Instructions for the task - Please pull out every line in the records below that contains the string "computer", treating uppercase and lowercase as different.
◇ ◇ ◇ ◇ ◇ ◇ ◇
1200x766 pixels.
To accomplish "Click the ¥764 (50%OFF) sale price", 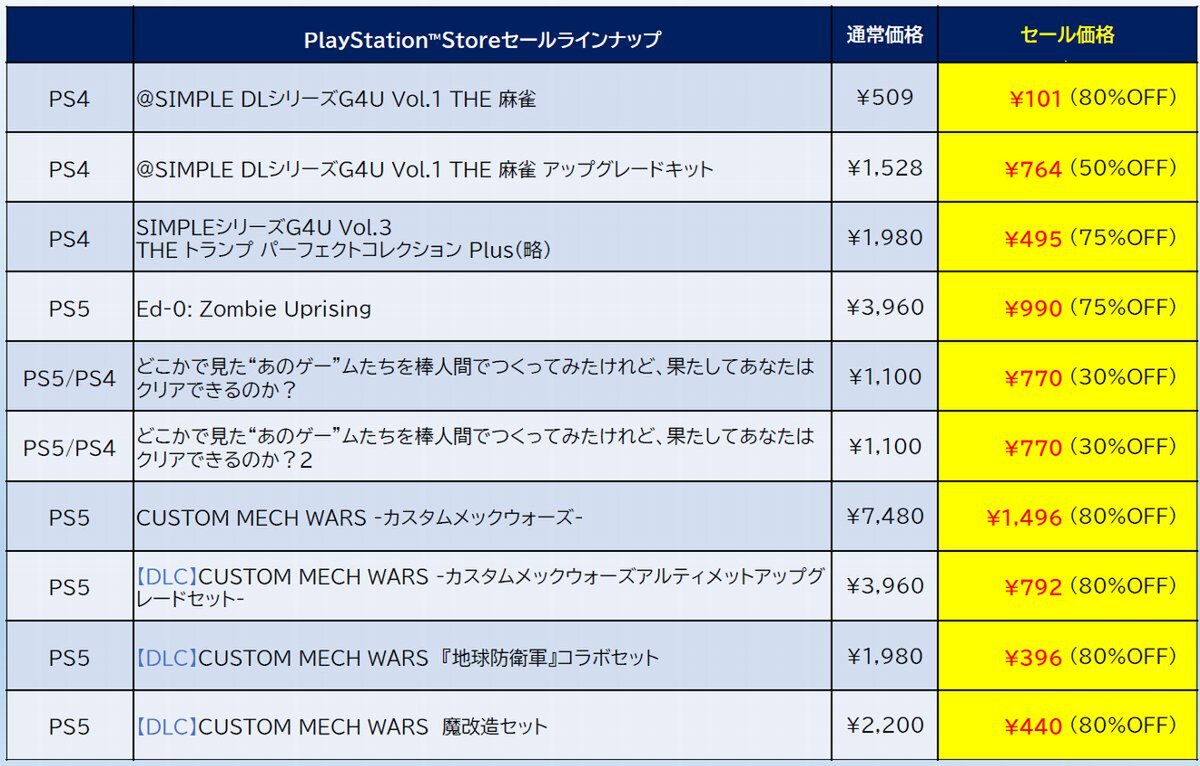I will click(1090, 169).
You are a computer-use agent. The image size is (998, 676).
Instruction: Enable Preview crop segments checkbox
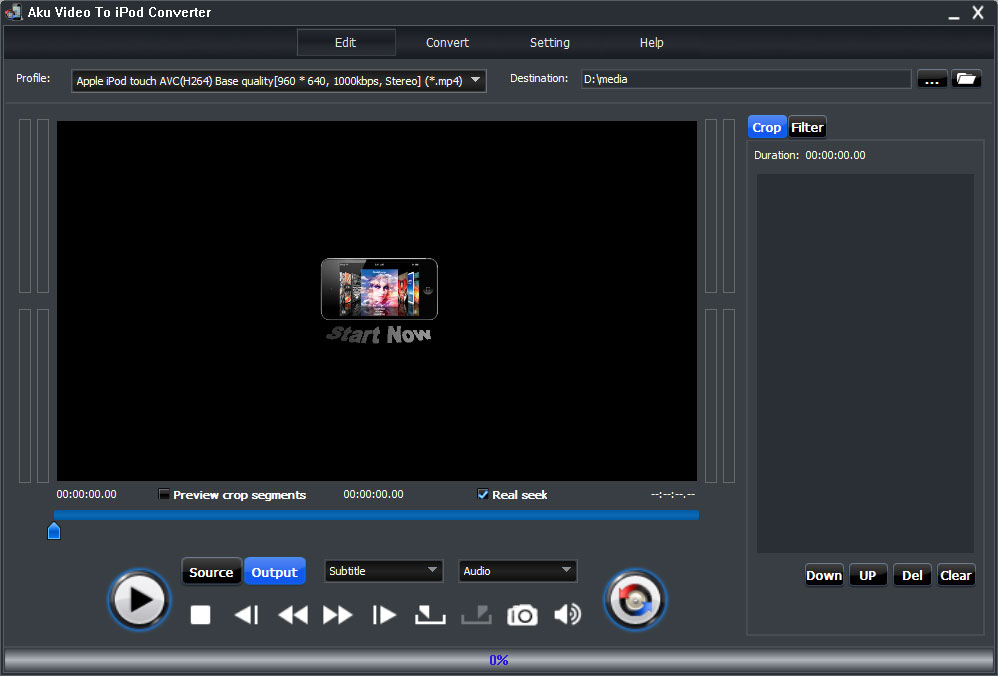click(164, 495)
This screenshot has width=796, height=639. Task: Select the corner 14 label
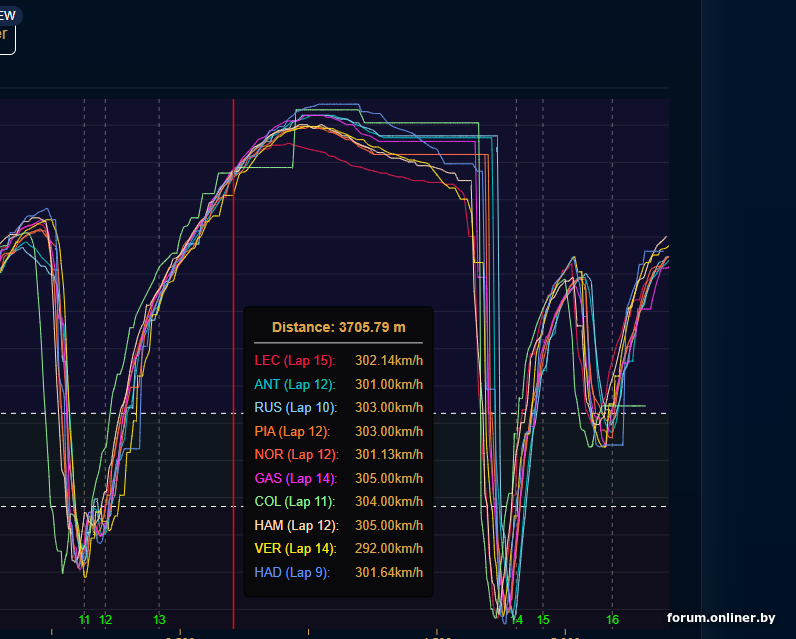click(517, 620)
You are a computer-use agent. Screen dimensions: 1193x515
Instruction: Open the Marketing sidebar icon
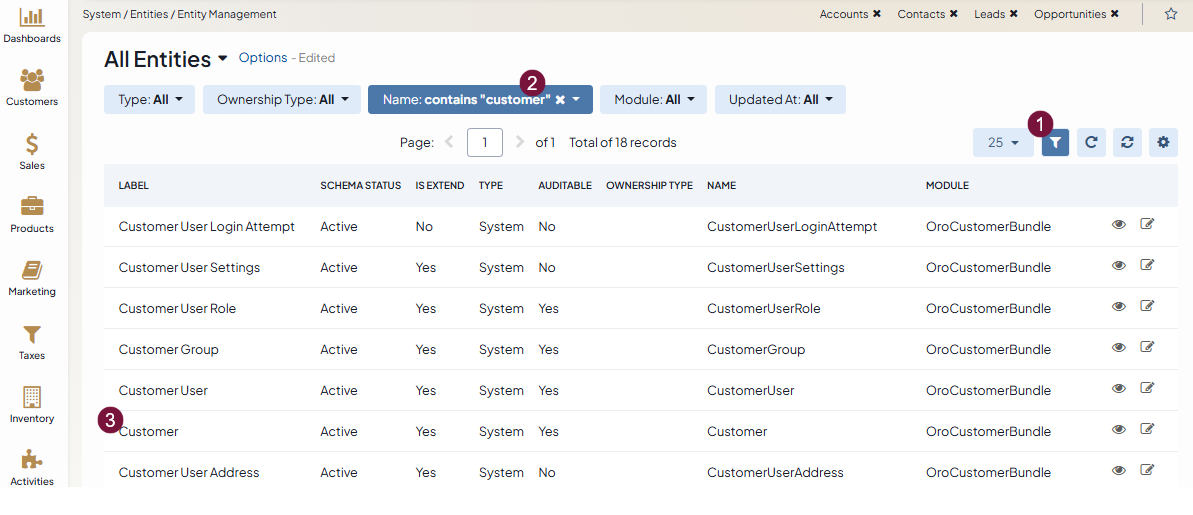pyautogui.click(x=32, y=271)
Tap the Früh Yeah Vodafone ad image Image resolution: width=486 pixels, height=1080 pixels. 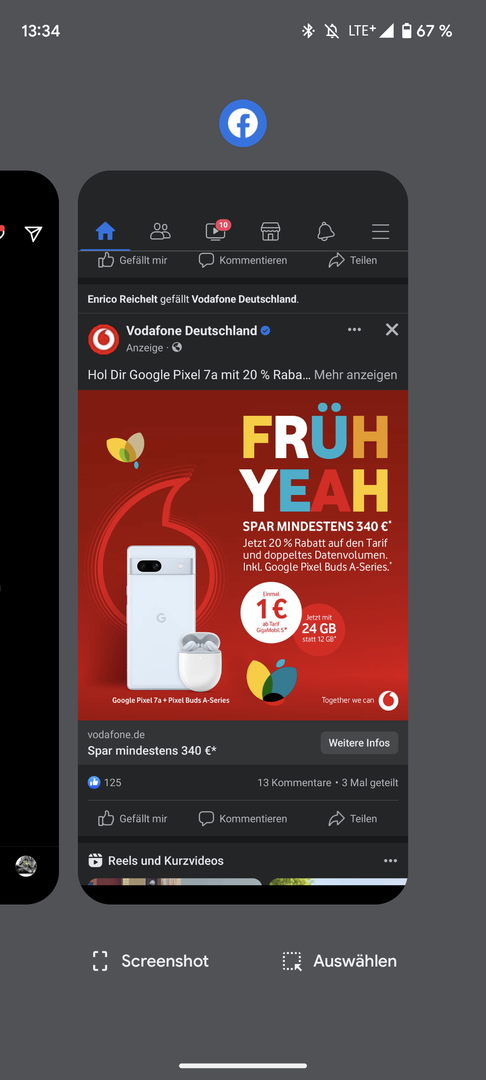(x=243, y=555)
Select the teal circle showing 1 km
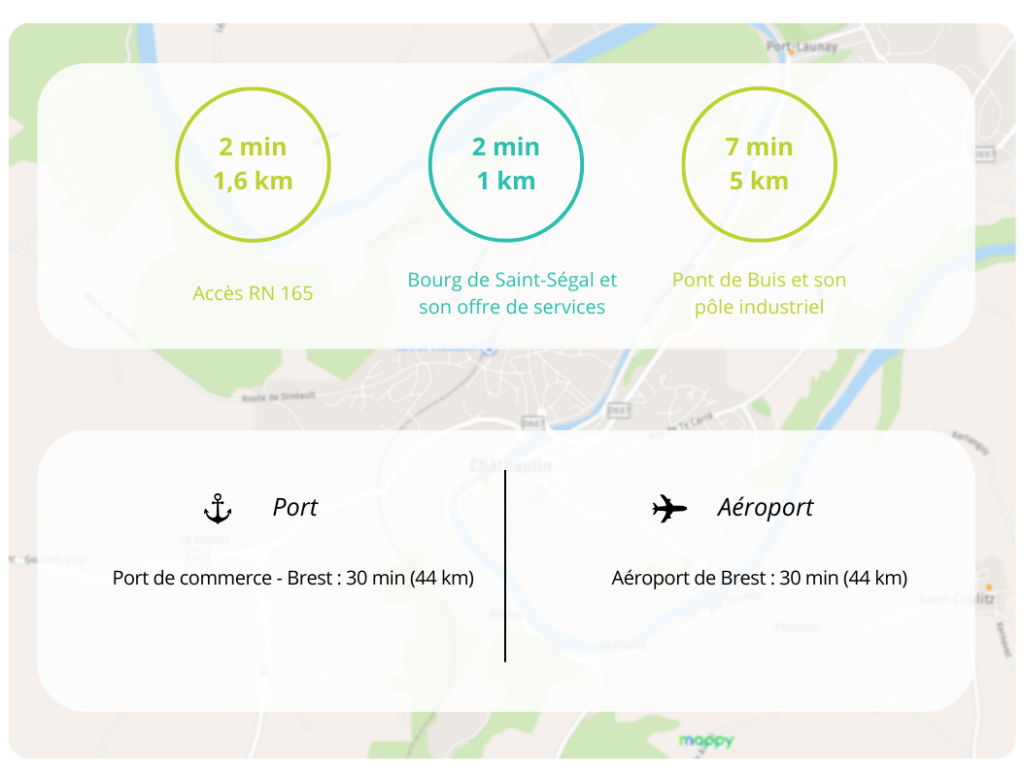Viewport: 1024px width, 772px height. (506, 164)
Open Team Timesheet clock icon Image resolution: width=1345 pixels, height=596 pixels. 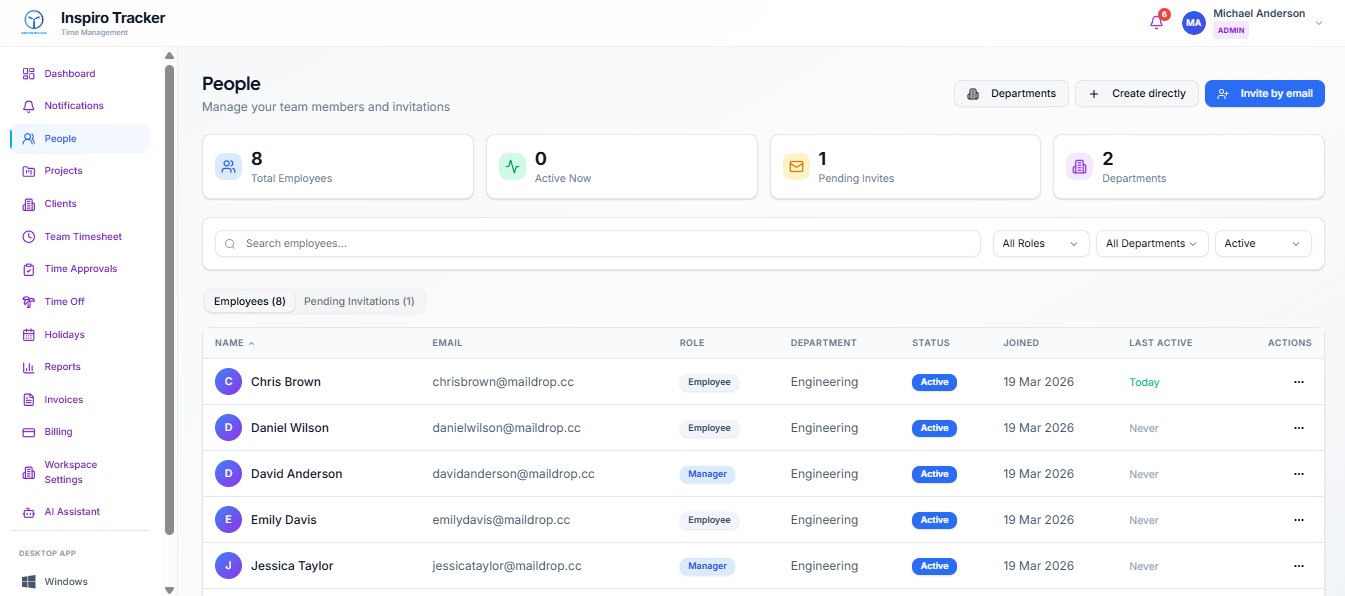click(29, 237)
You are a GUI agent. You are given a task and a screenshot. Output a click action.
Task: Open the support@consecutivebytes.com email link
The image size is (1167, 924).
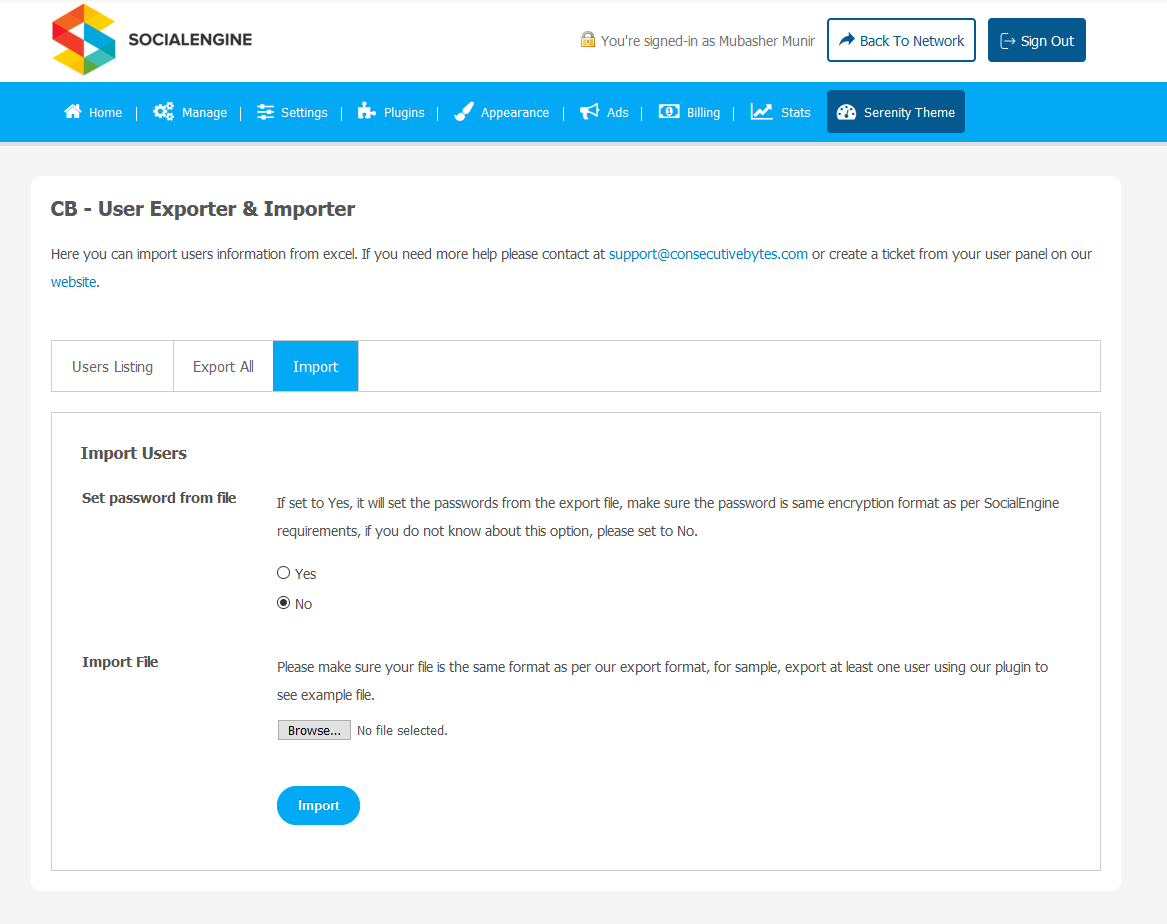point(708,254)
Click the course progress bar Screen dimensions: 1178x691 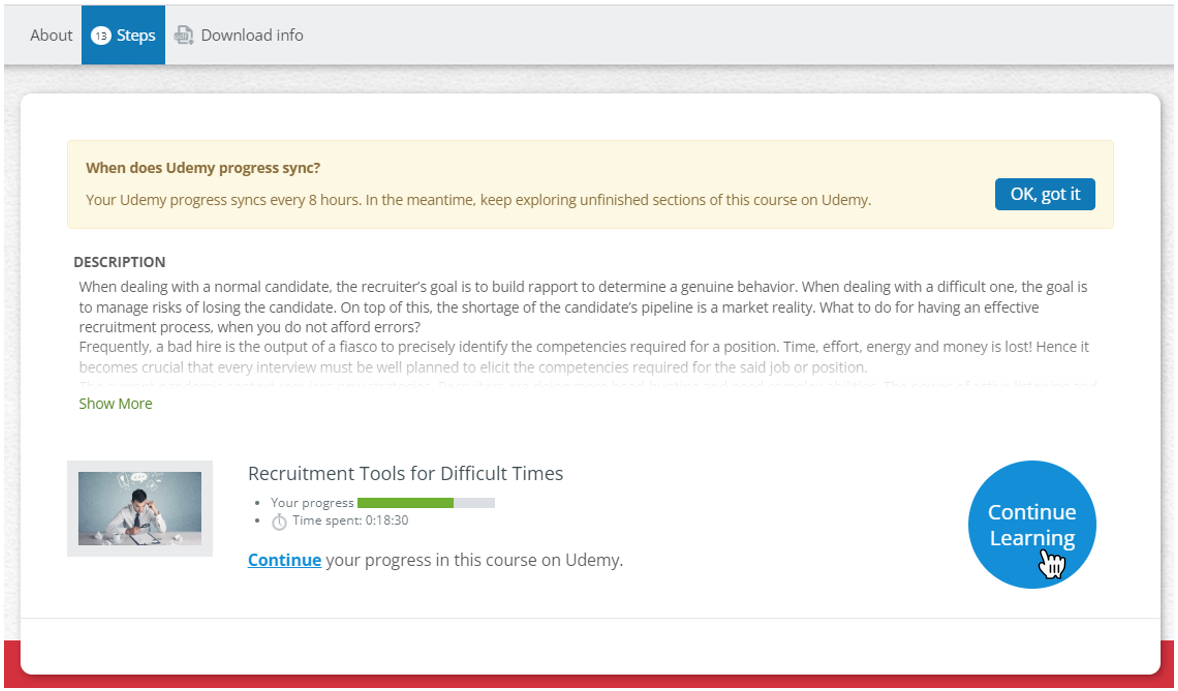coord(424,502)
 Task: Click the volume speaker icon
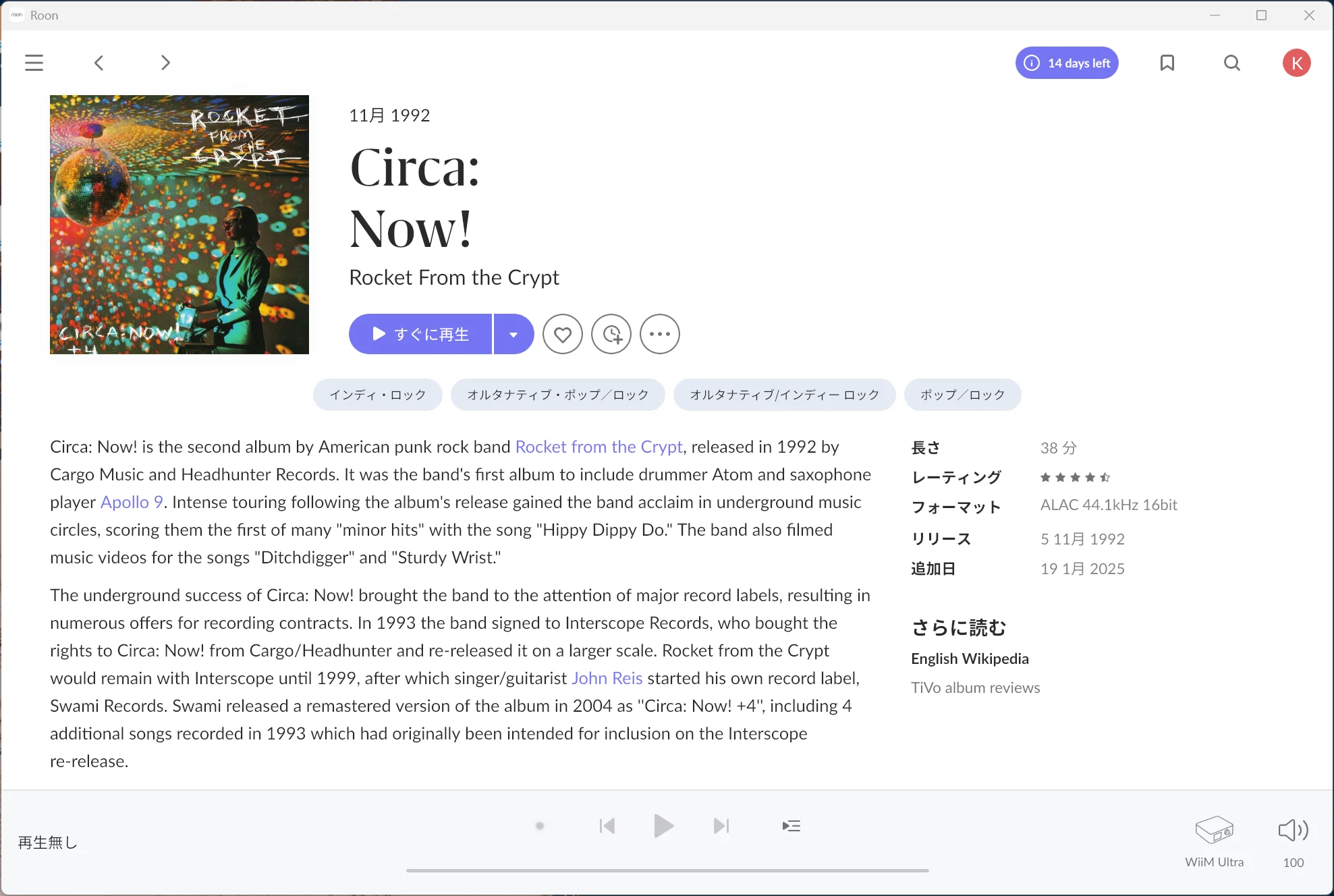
◇ ◇ ◇ ◇ ◇ ◇ ◇
Task answer -
You are a computer-use agent. The image size is (998, 676).
You are a computer-use agent. Screen dimensions: 1193x515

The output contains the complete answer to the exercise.